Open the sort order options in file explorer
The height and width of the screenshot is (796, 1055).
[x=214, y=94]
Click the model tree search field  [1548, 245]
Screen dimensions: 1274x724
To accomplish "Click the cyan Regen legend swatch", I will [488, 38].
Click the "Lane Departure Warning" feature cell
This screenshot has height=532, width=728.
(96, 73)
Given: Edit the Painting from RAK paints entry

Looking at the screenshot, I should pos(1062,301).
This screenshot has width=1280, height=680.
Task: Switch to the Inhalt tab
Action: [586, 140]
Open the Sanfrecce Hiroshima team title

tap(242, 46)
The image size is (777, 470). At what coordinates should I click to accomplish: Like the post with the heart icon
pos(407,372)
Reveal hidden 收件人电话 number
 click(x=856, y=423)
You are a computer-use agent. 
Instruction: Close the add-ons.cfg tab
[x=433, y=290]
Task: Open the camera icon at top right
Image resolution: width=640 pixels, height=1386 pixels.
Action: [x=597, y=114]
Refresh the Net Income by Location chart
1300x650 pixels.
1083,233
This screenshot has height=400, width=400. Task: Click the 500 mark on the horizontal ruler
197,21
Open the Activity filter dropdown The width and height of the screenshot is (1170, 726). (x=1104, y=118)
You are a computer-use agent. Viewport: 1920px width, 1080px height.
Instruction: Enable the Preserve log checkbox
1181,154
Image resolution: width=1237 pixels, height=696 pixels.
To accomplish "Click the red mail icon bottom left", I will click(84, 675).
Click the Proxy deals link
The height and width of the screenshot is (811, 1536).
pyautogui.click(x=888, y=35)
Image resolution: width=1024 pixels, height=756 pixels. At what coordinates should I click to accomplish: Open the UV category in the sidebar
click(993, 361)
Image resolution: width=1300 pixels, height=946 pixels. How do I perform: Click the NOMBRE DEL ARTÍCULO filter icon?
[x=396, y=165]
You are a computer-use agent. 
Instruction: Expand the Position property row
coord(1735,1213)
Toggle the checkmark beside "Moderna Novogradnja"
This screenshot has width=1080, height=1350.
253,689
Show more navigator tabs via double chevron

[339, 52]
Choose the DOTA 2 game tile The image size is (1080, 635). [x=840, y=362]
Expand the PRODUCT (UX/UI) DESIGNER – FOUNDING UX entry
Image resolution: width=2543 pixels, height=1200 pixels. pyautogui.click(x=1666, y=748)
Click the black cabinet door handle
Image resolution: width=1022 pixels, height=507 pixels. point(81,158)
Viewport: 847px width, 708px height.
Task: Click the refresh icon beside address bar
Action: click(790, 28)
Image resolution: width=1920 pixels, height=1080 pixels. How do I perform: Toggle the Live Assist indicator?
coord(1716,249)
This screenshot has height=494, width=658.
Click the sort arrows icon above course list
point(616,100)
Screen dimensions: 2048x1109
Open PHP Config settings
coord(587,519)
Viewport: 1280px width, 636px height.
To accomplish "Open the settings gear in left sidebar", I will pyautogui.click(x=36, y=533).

===

▶ **Objective**
Count the lines above that contain the string "will", treating uppercase and lowercase as different, and reply with the number only.

▶ **Result for this task**
3